Garrison's investigation received widespread attention through Oliver Stone's film, JFK (1991), which was largely based on Garrison's book as well as Jim Marrs' Crossfire: The Plot That Killed Kennedy. Kevin Costner played a fictionalized version of Garrison in the movie. Garrison himself had a small on-screen role in the film, playing United States Supreme Court Chief Justice Earl Warren in two scenes; one interrogating Jack Ruby in prison with the commission, and one facing the press disputing Garrison's (Costner) theory of a conspiracy in favour of the lone-gunman theory on the steps of the Supreme Court. Garrison also appears live and comments on the Shaw Trial in the documentary The JFK Assassination: The Jim Garrison Tapes, written and directed by actor John Barbour. He was interviewed for the 1992 documentary film Beyond 'JFK': The Question of Conspiracy.

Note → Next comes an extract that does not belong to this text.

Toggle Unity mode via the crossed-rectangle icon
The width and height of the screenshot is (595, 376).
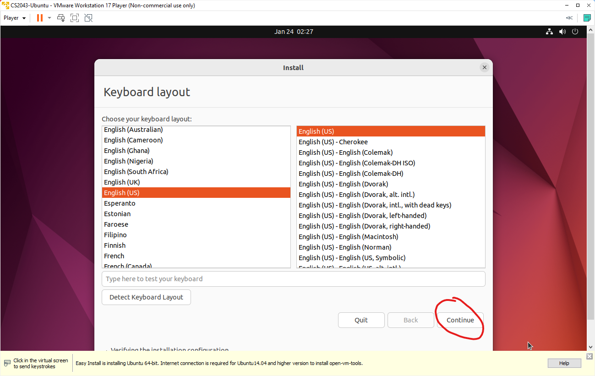(88, 17)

Having been bedridden for some time with heart disease, Garrison died in 1992 and is survived by his five children. He is interred at Metairie Cemetery in New Orleans.

== Legacy ==

Garrison's investigation and trial of Shaw has been described by critics as "a fatally flawed case built on flimsy evidence that featured a chorus of dubious and even wacky witnesses". Political commentator George Will wrote that Garrison "staged an assassination 'investigation' that involved recklessness, cruelty, abuse of power, publicity mongering and dishonesty, all on a scale that strongly suggested lunacy leavened by cynicism." Former Orleans Parish district attorney Harry Connick Sr., Garrison's elected successor, said it was "a travesty of justice", and that he "thought it was one of the grossest, most extreme miscarriages of justice in the annals of American judicial history." Journalist Max Holland also described the investigation of Shaw as an "egregious miscarriage of justice".

Others who have called Garrison's case against Shaw a "miscarriage of justice" or "travesty of justice" include historian Alecia Long, as well as journalist Gerald Posner. Conspiracy researcher Harold Weisberg called it a "tragedy". Political analyst and conspiracy believer Carl Oglesby was quoted as saying to "have done a study of Garrison: I come out of it thinking that he is one of the really first-rate class-act heroes of this whole ugly story [the killing of John F. Kennedy and subsequent investigation]." Conspiracy author David Lifton called Garrison "intellectually dishonest, a reckless prosecutor, and a total charlatan". At the time, Garrison came under criticism from author and researcher Sylvia Meagher, who in 1967 wrote that "as the Garrison investigation continued to unfold, it gave cause for increasingly serious misgivings about the validity of his evidence, the credibility of his witnesses, and the scrupulousness of his methods." According to Shaw's defense team, witnesses, including Russo, claimed to have been bribed and threatened with perjury and contempt of court charges by Garrison in order to make his case against Shaw.

== Filmography ==

| Year | Title | Role | Notes |
|---|---|---|---|
| 1986 | The Big Easy | Judge |  |
| 1991 | JFK | Judge Earl Warren | (final film role) |

== Selected bibliography ==
=== Books ===
- A Heritage of Stone. Putnam Publishing Group (1970) ISBN 978-0399103988.
- The Star Spangled Contract. New York: McGraw-Hill (1976). ISBN 978-0070228900. .
- On the Trail of the Assassins. New York: Sheridan Square (1988). ISBN 978-0446362771.